Letter: Let’s talk about planet change | AspenTimes.com

Letter: Let’s talk about planet change

I want to introduce a new issue: Planet change. Better than climate change, planet change can be touched and seen, Hopefully, it will open your eyes to the sickening destruction that has been wrought on our fabled western lands. If you happen to be in front of your computer, open Google Earth and follow along.

NASA recently released a report that there is a “permanent” 2,500 square-mile methane cloud hovering above northern New Mexico. Direct Google Earth to Durango and head south by dragging the map. Once you have figured out what a well pad looks like, you’re on your way. Hint: It doesn’t look anything like the commercials the oil companies pay for with the amber waves of grain. It’s a white barren piece of ground with some storage tanks on the pad.

Keep going south and take in the magnitude of the drilling craze. I realize that drilling requires some sacrifice, but this spider web of roads and pads seems excessive. Half of New Mexico has been surrendered to the oil companies.

Punch Vernal, Utah, into Google Earth. Vernal was recently in the papers for having an abnormally high incidence of infant stillborn deaths. No one can prove that the oil industry is responsible, and the people of Vernal don’t really care as long as they have jobs in the oil industry and a good tax base. Money talks and dead infants don’t.

South of Vernal is a massive ostrich skin of well pads dotting the Earth. Zoom down on each pad and the clarity of Google Earth will show you black lines running from each well. These are the pipelines the oil companies in all their environmental glory simply set on the ground to connect these wells. Looks beautiful from the satellite view. Can’t wait to visit.

Pinedale, Wyoming, is an eight-hour drive north of here and is a cute, little, western town on the edge of the Wind River Range. The wells there exceed the Bureau of Land Management vision of drilling by 300 percent and the little town has two ozone alerts per week in the winter.

Most important to us in the Roaring Fork Valley, punch in Silt and move the map south again. Wells butt up against houses for miles until the last one at Thompson Divide. Drag the map to Carbondale and marvel at what a small swatch of land protects this valley from fracking. That swatch, Thompson Divide, is what all the fuss is about.
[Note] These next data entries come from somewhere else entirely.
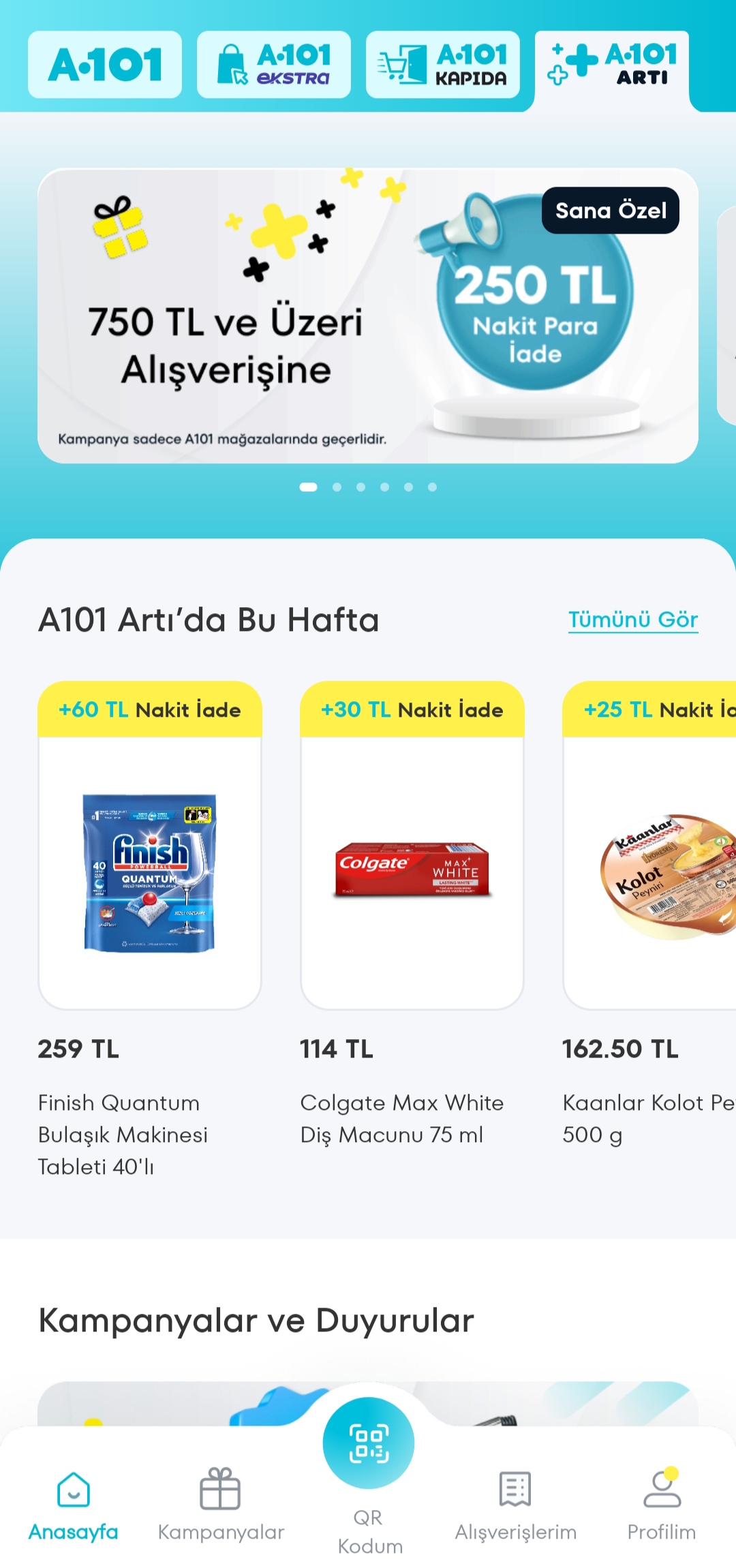Tap the Anasayfa home icon
Screen dimensions: 736x1568
coord(74,1489)
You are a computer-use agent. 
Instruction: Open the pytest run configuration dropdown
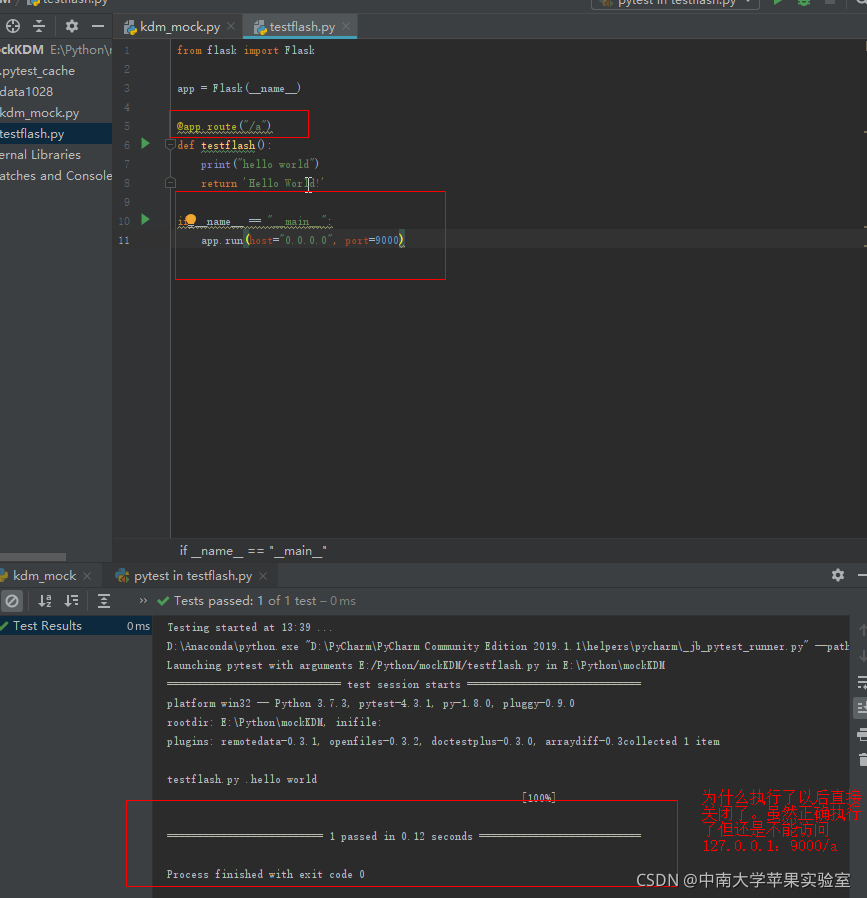(675, 3)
I’ll be accused of hypocrisy because I use that oil and now it’s cheap allegedly because of the wells. However, even as these wells were being tapped, oil prices didn’t descend until the Saudis decided to pump more oil. As a matter of fact, the oil companies enjoyed the highest profits in the history of money and Americans got sucked dry by high gas prices. Makes me wonder about the veracity of that “hypocrite” argument and who the real hypocrites are.

We are constantly told that there is no other alternative to oil, but with oil so cheap, have we really tried? It may cost more to change our habits, but in the long run, wouldn’t we and our host planet be better off if we spent that money? Planet change is real and it may well be killing us, or perhaps a few babies.

They say that if you want to make an omelet, you have to crack a few eggs. Do we have to crack the entire carton? It’s time to draw the line. The West has sacrificed enough.